##### Extrait fourni
Le gouvernement a l’intention de poursuivre l’ensemble de ses attaques contre les droits sociaux des travailleurs et les services publics afin de consacrer le plus d’argent public possible aux subventions pour le patronat, renforcer la compétitivité des entreprises et rendre le pays plus attractif pour les capitaux en quête de rentabilisation dans la perspective très probablement illusoire d’une reprise économique.

La réforme des APL dont la baisse de 5 € en 2017 représente déjà 3,9 milliards d’euros, continue, de même que celle de l’assurance-chômage ou des retraites. Des amendements ont été votés début octobre qui durcissent les peines à l’encontre des squatteurs, après une campagne sécuritaire intense sans dire un seul mot des expulsions de logement illégales. Et que dire de ce rapport de la Cour des comptes édité le 8 septembre dernier avec force publicité qui a dénoncé la « fraude sociale »,... 1 milliard d’euros, quand les grandes entreprises ont bénéficié de dizaines de milliards d’exonérations de cotisations et que la fraude fiscale était évaluée à 100 milliards d’euros par an par Solidaires finances publiques en septembre 2018 !

Face à cette offensive qui affaiblit la classe ouvrière par le chômage et la précarité, la préparation d’une lutte d’ensemble pour l’interdiction des licenciements, le partage du travail entre toutes et tous et l’augmentation des salaires, pas de salaire inférieur à 1800 euros nets par mois, est à l’ordre du jour. Elle s’accompagne de la mobilisation contre la grande pauvreté, pour imposer des mesures qui assurent à toutes et tous une alimentation saine et suffisante, un logement confortable, la satisfaction des besoins en eau, électricité, chauffage.
##########
◆ Tâche assignée ◆
D'après l'extrait fourni, à quel montant annuel Solidaires finances publiques évaluait-elle la fraude fiscale en septembre 2018 ?
##### Les données
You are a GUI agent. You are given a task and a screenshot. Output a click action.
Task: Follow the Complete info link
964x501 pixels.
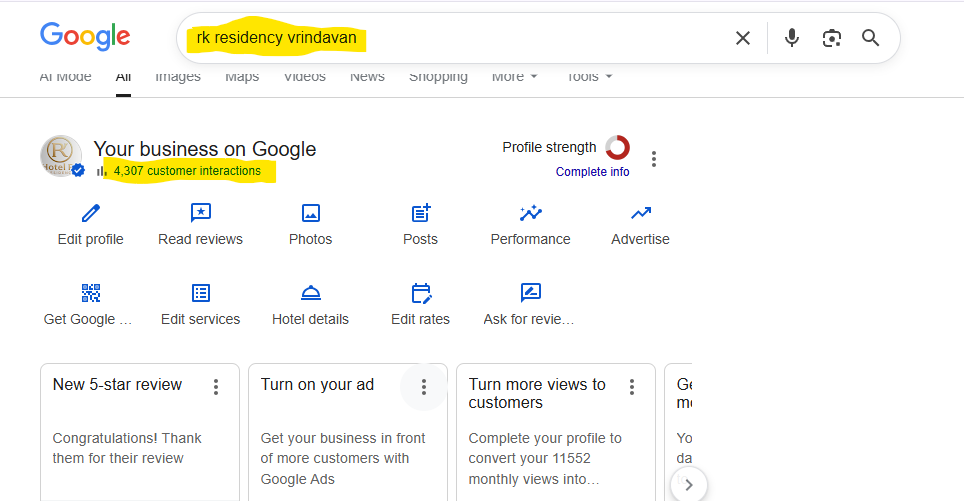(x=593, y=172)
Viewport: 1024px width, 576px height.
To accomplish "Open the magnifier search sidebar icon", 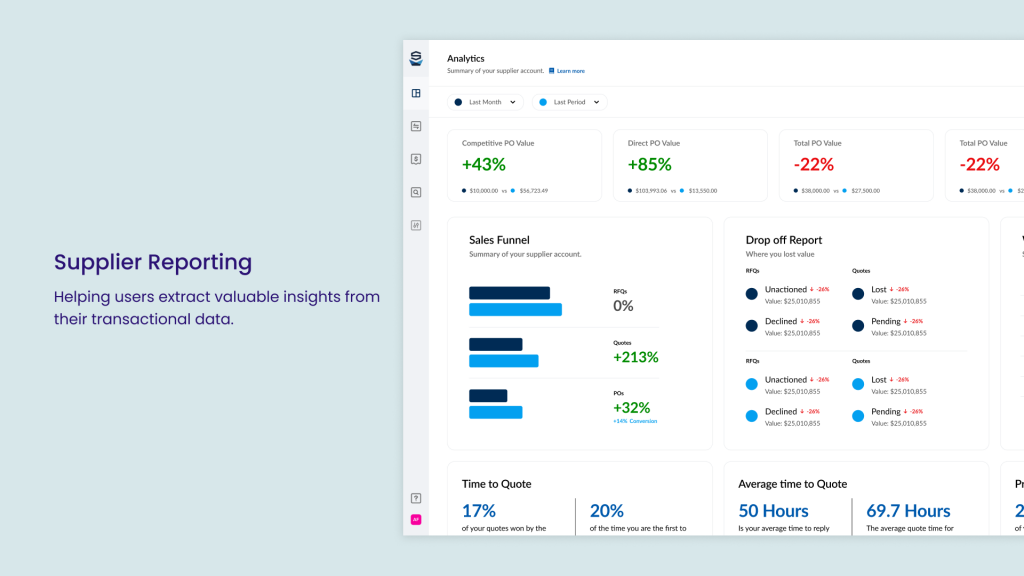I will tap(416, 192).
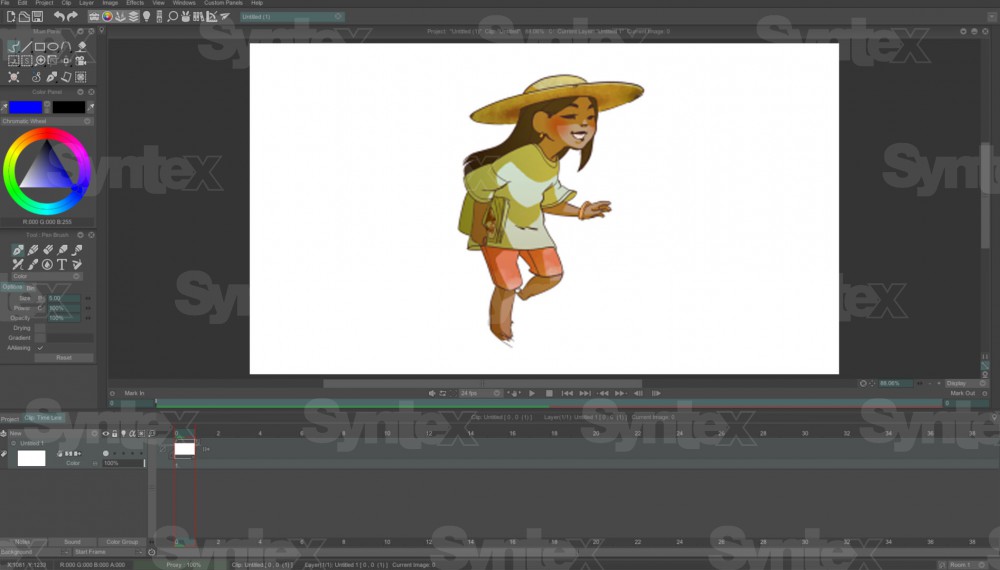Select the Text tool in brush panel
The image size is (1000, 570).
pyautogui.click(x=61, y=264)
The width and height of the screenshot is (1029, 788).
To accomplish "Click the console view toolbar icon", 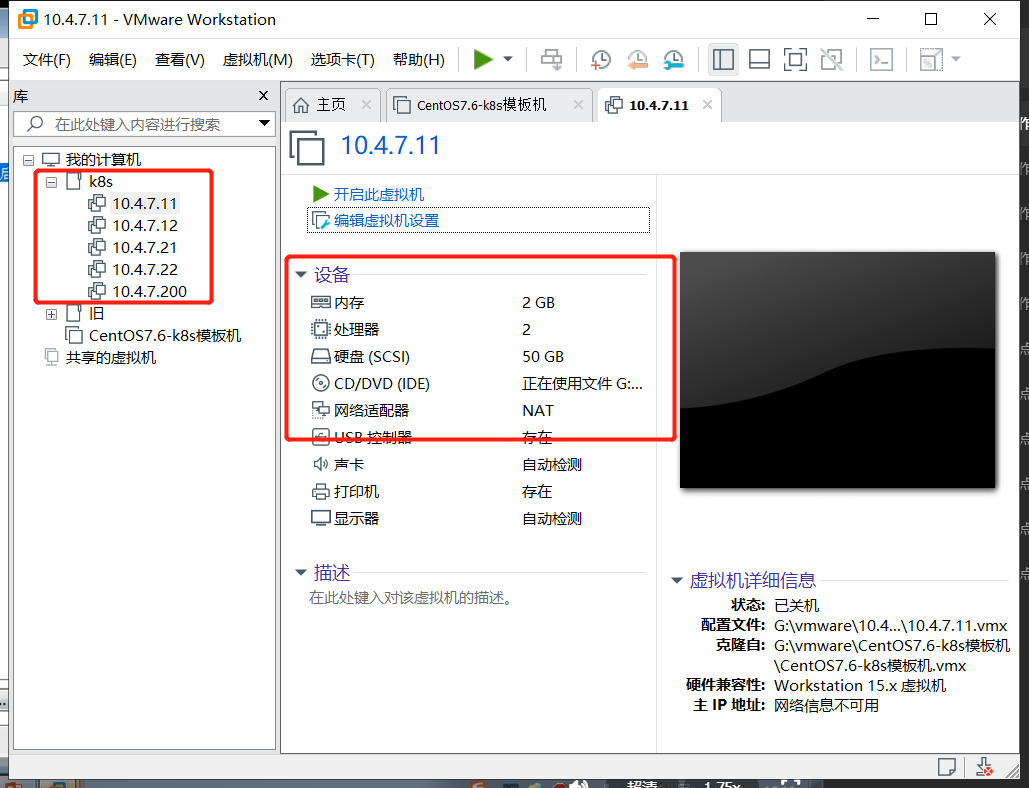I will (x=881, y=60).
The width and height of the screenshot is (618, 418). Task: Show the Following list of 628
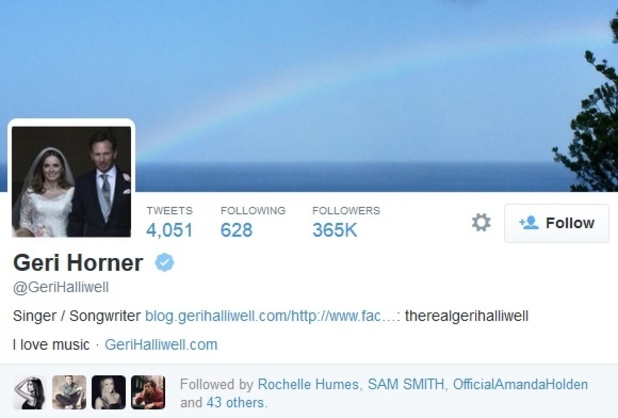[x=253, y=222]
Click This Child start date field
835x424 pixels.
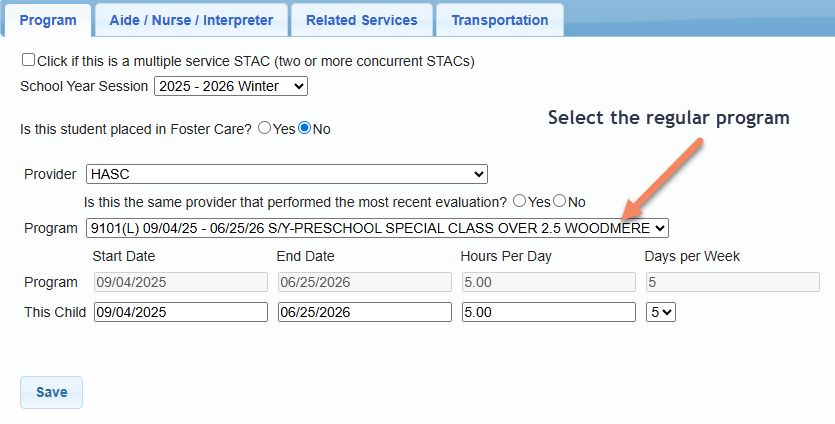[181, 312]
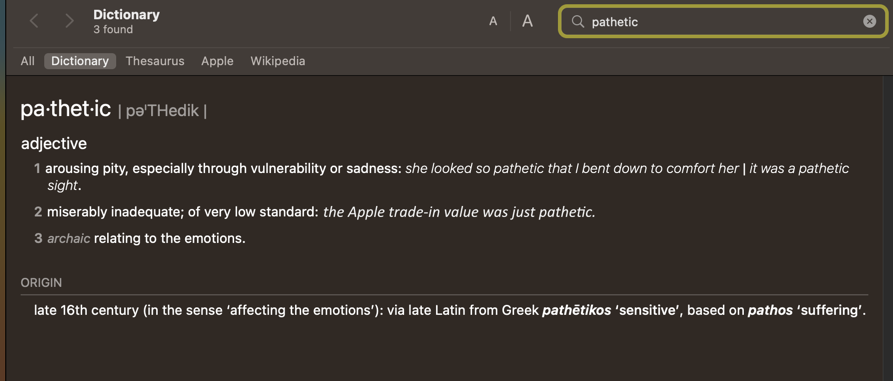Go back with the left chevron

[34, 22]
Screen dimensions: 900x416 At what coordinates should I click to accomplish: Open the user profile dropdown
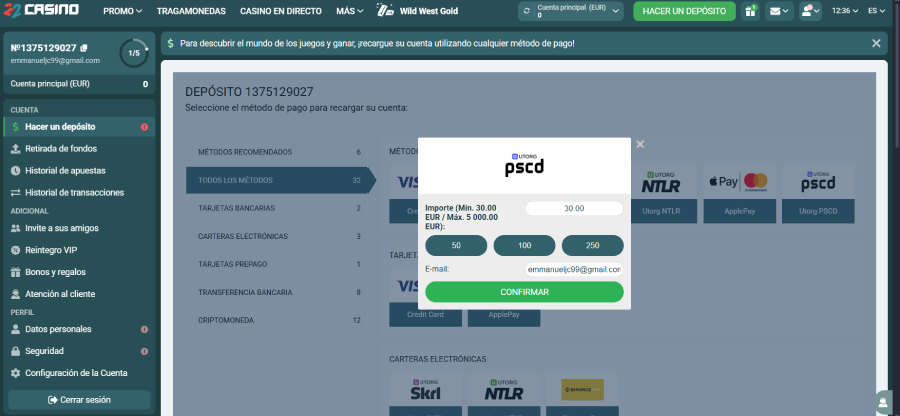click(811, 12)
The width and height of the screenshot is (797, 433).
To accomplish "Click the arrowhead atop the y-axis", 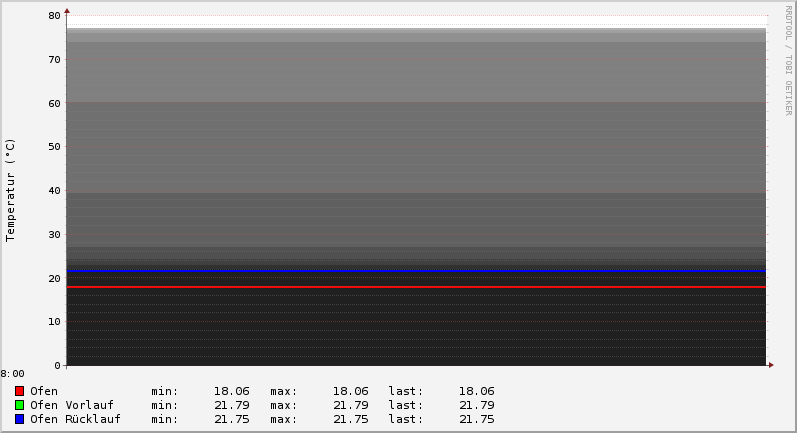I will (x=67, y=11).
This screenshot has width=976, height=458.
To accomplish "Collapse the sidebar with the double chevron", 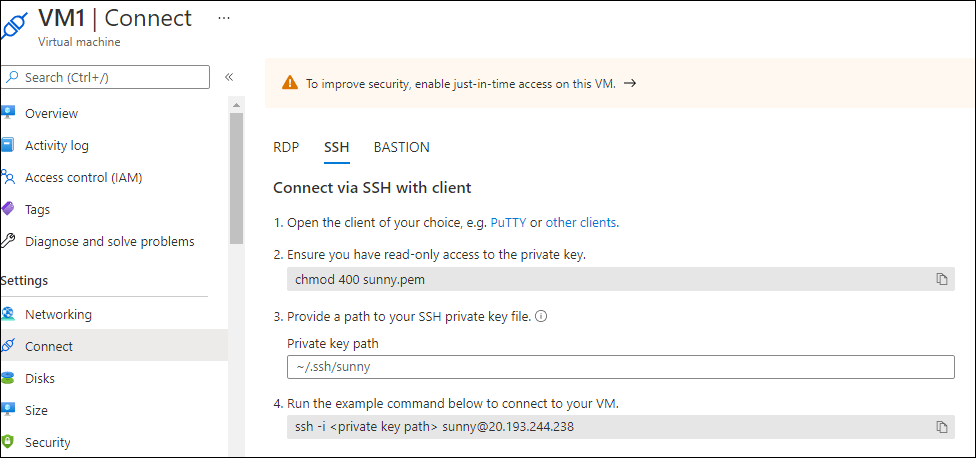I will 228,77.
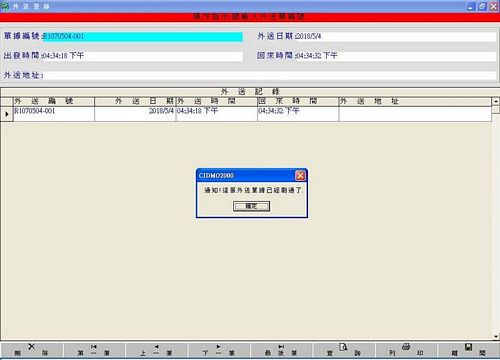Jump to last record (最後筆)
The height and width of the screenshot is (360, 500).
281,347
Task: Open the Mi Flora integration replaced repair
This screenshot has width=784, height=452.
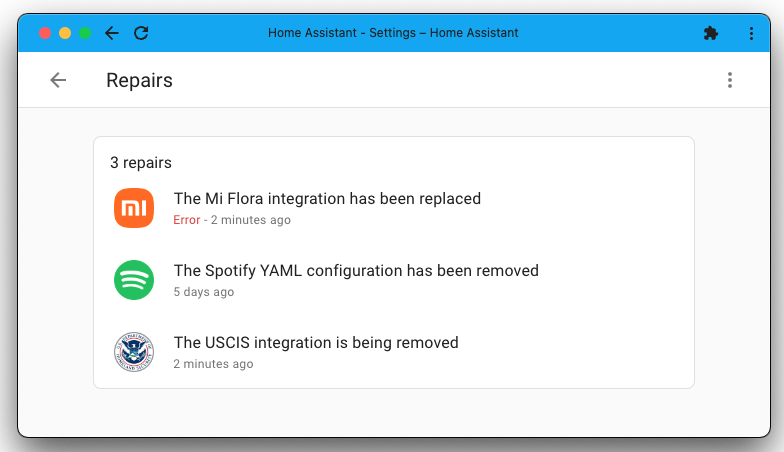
##########
◆ Réponse à l'exercice ◆
À 100 milliards d'euros par an.